The clothes that became associated with punk, that collage of sexual fetish items which became the uniform of Pistols followers, were taken by many as the visible sign of this liberating (or corrupting) enchantment. The truth is more complicated, however. Punk clothes told a lie. They suggested that the effects of the Pistols' music on those listening to it could be limited to something as relatively safe as a relish for sexual perversity: a mild, momentarily transforming interest in experimental forms of sexual activity involving whips and chains and leather and rubber gear. They also suggested that the followers and practitioners of punk, however strangely or violently they might seem to behave, were fundamentally in control of themselves. But this was not the case. The Sex Pistols in performance were truly deranged and deranging, not just coyly or artfully so. Punk clothes were (as Lydon hints in Tickell's film) a conservative attempt to disguise this. The truest marks left on people by punk were the real scars of real disfigurement: bodily and psychic wounds, not safety pins through leather trousers.

"Actually, we're not into music. We're into chaos." The first Sex Pistols remark quoted is a very good description of the nature of their eventual achievement. The Sex Pistols realised the old dream of the Dadaists and Surrealists by genuinely convulsing an entire nation. They managed it in part because they themselves regarded anything vaguely resembling the culture of intellectuals as an irrelevance. "Right! Here we go now," Lydon sang at the start of "No Fun": "A sociology lecture, with a bit of psychology, a bit of neurology, a bit of fuckology". Of course, that (except for the fuckology part) was what the Sex Pistols never gave their twisting, writhing, leaping, gobbing audiences. The paradox of the Sex Pistols was that they achieved significance by devoting themselves wholeheartedly to a complete and nihilistic avoidance of significance.

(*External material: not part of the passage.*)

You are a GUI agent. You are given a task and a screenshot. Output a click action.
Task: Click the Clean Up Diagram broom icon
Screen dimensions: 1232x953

Malcolm McLaren, who went to art school and once said that all his ideas about the 20th century derived from his knowledge of art history, liked to believe that the monster which he had unknowingly brought into being might be respectably avant-garde in those terms. But the twisted, inflammatory rage of Lydon's stage manner owed nothing to Dadaism, Surrealism, Situationism, Fluxus, pop or performance art. The power of the Sex Pistols lay in the fact that they were so disrespectably avant-garde. Lydon did not mime or posture as the spirit of anarchy, he incarnated it. The effect of seeing or listening to the Sex Pistols was not challenging or engaging. It was far more disturbing and powerful than that. It took people over.

One of the cliches about punk is the notion that "anyone" could have done what the Sex Pistols did. The fact is that nobody else did. Punk was the Sex Pistols; more specifically, it was Lydon performing with the Sex Pistols, losing control of himself. There were many groups who took punk for art (American antecedents like Richard Hell and the Voidoids, who modelled themselves on the French symbolist poets such as Rimbaud). There were many groups who took punk as an opportunity for social comment (The Clash were the most famous and most ponderous of those). There were many groups who took punk as an excuse to inject some pace and energy back into the moribund, post-hippie world of popular music (The Jam, Buzzcocks, The Damned and too many others to mention). But only the Sex Pistols understood the potential of punk to go beyond anything as well-mannered or civilised or trivial as art or politics or pop music and into something altogether different - pure frenzy.

Lydon's hysteria and the hysteria it provoked uncovered two deep and abidingly English attitudes: a yearning, desperate need to lose control, and a positive terror of the possible consequences. It was Lydon's gift (it did not last long and it could not have done) to push performance to the point where it became something very much like demonic possession. "I don't understand this bit at all," he wails at the end of one of the last Sex Pistols songs, "Holidays in the Sun". It remains the most articulate statement of the almost panicky inarticulacy that made the Sex Pistols the force they briefly were.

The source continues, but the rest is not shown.